**Problem to work on**:
Range to output from the entries below: the line containing "Versandkosten & Lieferzeiten (382, 1409)" through the line containing "Retoure (311, 1437)". Set it down exactly, ends included, nothing else.
[Material to process Boundary: Start]
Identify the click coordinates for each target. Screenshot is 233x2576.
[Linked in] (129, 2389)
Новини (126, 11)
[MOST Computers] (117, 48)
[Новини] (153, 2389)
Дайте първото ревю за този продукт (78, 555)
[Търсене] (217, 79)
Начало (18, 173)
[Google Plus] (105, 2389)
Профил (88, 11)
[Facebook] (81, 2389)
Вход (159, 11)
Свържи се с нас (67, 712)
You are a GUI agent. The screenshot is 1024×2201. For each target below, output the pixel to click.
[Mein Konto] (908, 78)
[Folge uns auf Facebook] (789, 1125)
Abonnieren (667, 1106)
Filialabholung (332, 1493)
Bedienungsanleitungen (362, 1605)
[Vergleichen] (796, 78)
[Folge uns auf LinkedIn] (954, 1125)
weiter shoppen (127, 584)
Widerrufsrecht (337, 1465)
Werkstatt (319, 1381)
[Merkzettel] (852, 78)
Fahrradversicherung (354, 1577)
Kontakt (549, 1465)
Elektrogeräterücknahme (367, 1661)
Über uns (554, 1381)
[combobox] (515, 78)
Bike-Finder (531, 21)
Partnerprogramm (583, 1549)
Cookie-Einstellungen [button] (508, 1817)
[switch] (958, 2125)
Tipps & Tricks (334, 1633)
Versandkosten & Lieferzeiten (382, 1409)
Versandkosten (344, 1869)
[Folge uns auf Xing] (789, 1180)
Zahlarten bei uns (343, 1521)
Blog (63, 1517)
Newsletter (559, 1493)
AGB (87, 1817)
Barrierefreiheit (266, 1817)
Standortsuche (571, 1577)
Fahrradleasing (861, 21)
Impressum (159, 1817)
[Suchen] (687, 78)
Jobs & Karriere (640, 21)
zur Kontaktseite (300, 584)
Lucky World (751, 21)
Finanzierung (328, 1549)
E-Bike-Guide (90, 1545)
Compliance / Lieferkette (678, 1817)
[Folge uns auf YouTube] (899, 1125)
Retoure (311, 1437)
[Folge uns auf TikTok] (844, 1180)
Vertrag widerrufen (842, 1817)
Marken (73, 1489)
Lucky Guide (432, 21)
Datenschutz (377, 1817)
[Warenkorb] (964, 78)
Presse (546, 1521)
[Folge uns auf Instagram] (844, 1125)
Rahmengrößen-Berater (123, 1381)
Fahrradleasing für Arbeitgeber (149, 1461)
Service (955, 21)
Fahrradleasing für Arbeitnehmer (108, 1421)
[Material to process Boundary: End]
**Exercise response**:
Versandkosten & Lieferzeiten (382, 1409)
Versandkosten (344, 1869)
[Folge uns auf Xing] (789, 1180)
Zahlarten bei uns (343, 1521)
Blog (63, 1517)
Newsletter (559, 1493)
AGB (87, 1817)
Barrierefreiheit (266, 1817)
Standortsuche (571, 1577)
Fahrradleasing (861, 21)
Impressum (159, 1817)
[Suchen] (687, 78)
Jobs & Karriere (640, 21)
zur Kontaktseite (300, 584)
Lucky World (751, 21)
Finanzierung (328, 1549)
E-Bike-Guide (90, 1545)
Compliance / Lieferkette (678, 1817)
[Folge uns auf YouTube] (899, 1125)
Retoure (311, 1437)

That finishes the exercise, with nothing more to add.